__EXERCISE DESCRIPTION__.
Count the lines in the records below that contain the word "image", and reply with that number alone.

__DATASET RECORDS__.
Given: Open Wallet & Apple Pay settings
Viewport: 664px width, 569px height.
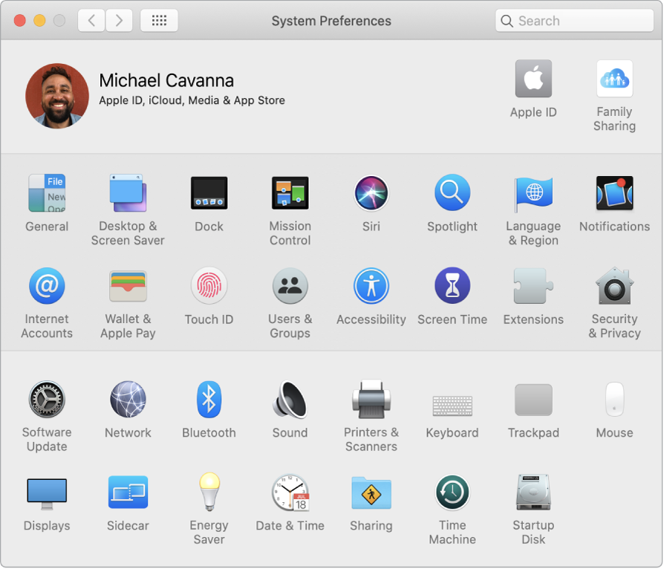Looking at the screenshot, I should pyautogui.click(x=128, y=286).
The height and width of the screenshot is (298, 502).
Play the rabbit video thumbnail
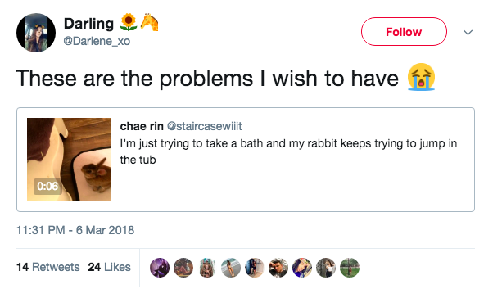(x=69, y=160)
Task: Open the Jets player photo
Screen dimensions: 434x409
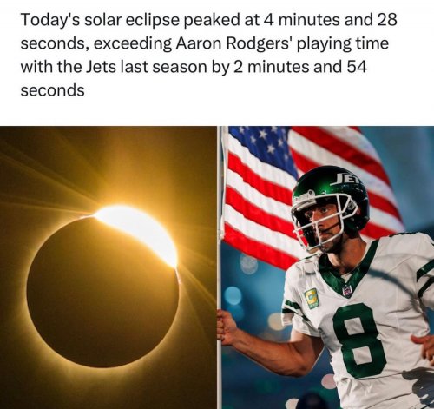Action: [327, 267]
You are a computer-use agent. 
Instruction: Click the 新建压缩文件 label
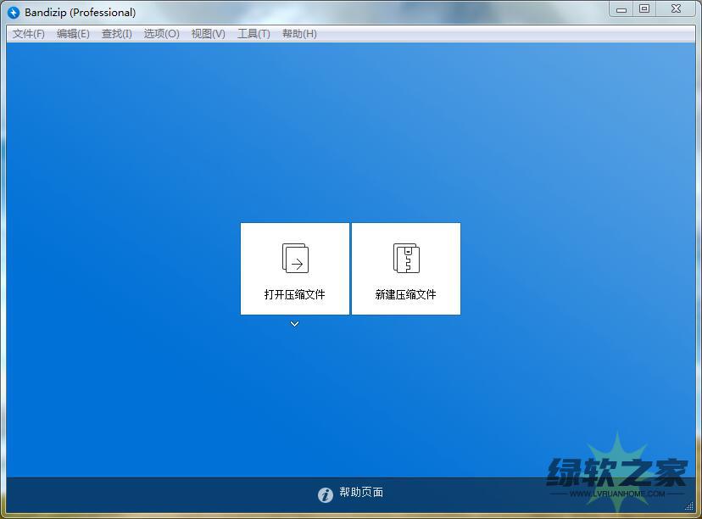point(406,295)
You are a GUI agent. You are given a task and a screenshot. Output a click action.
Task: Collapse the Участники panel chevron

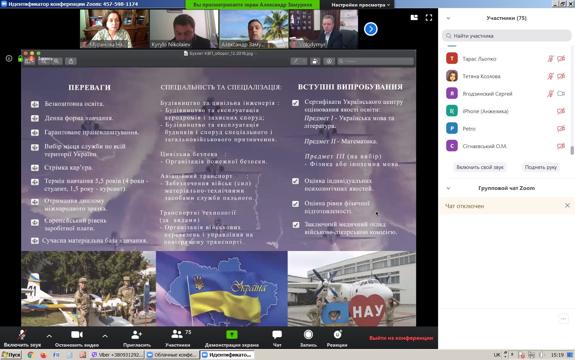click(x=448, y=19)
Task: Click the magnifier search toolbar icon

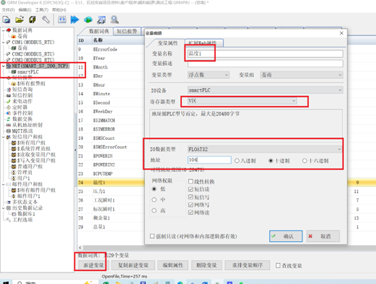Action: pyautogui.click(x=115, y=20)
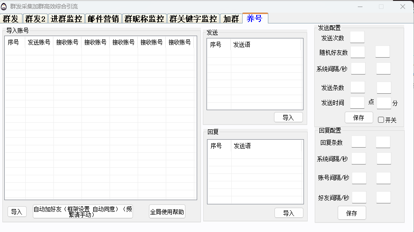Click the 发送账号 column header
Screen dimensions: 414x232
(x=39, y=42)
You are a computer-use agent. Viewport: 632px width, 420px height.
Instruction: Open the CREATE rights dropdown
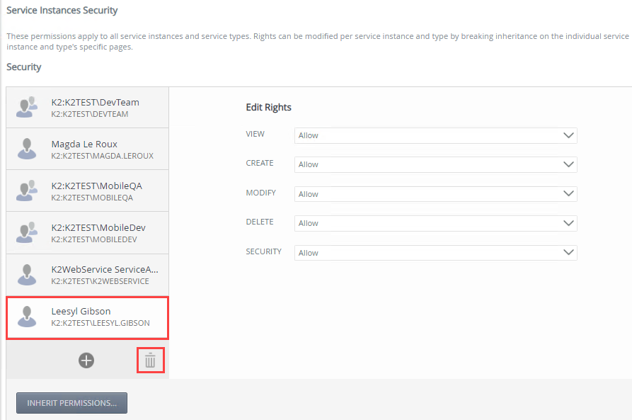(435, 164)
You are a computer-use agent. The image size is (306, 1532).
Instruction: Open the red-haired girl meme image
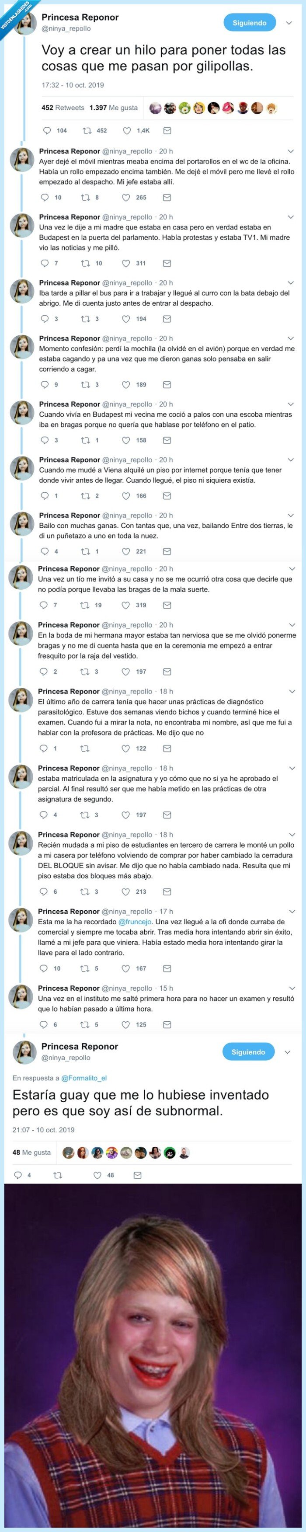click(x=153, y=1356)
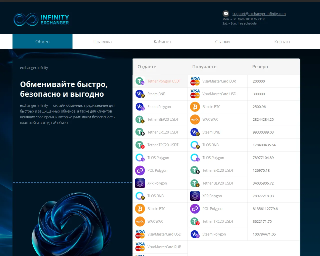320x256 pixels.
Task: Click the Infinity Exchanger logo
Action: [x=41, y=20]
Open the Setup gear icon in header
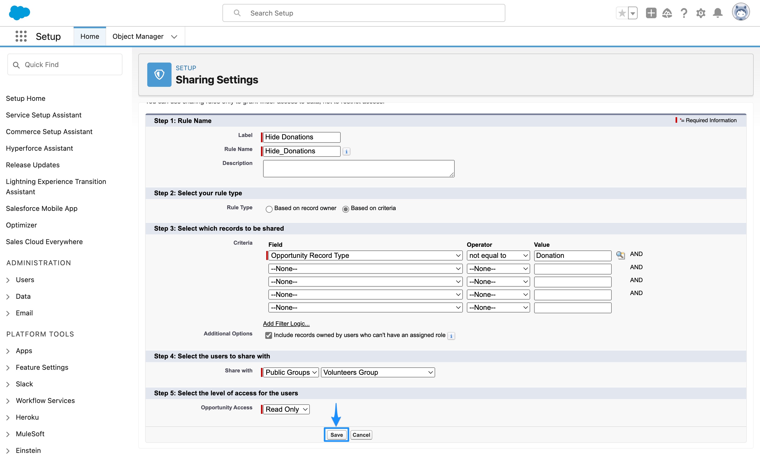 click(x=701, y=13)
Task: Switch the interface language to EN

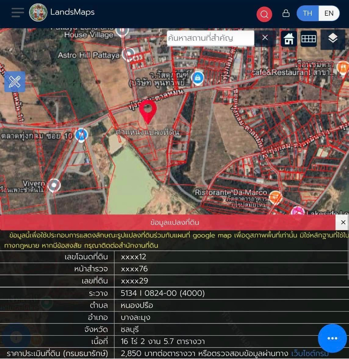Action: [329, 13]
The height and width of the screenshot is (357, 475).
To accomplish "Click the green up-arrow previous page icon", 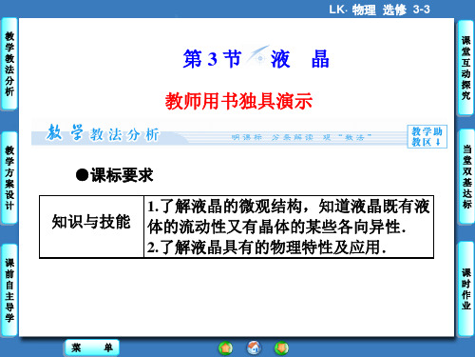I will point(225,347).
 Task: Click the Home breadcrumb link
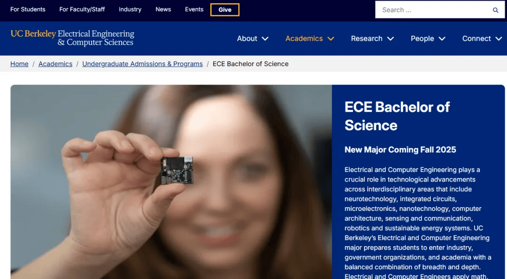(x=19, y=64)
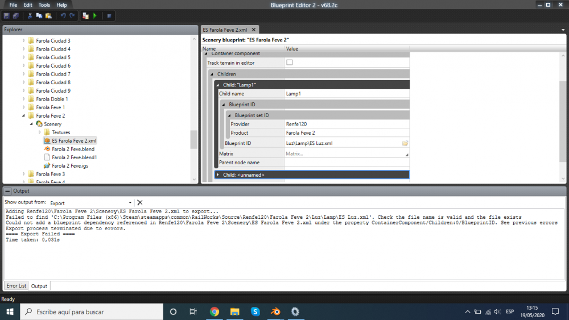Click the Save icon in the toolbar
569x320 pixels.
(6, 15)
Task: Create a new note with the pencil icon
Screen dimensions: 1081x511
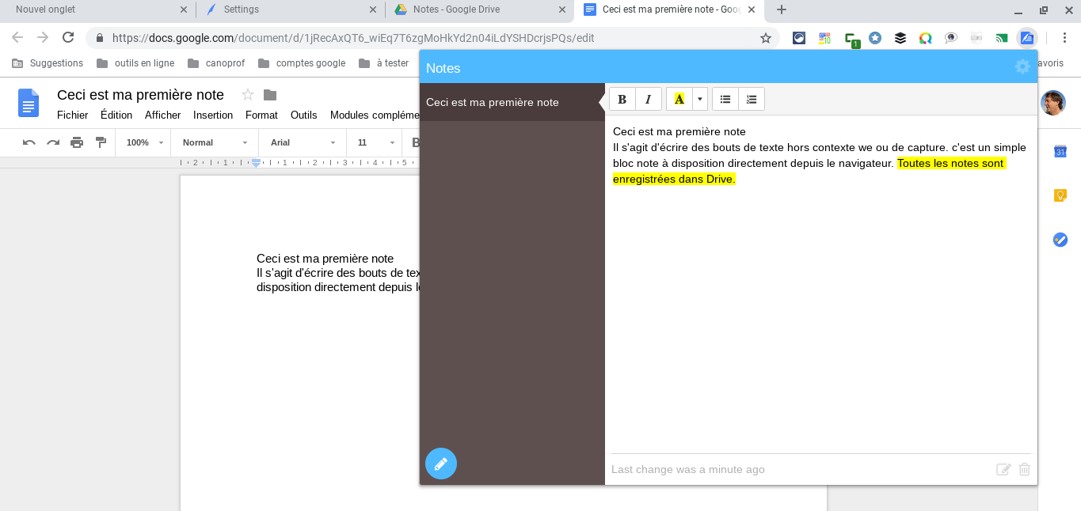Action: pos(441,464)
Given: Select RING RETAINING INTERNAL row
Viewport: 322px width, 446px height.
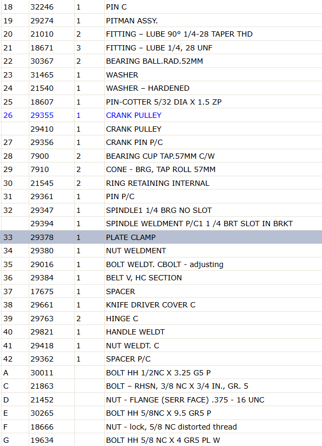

__WRITTEN REPLY__.
2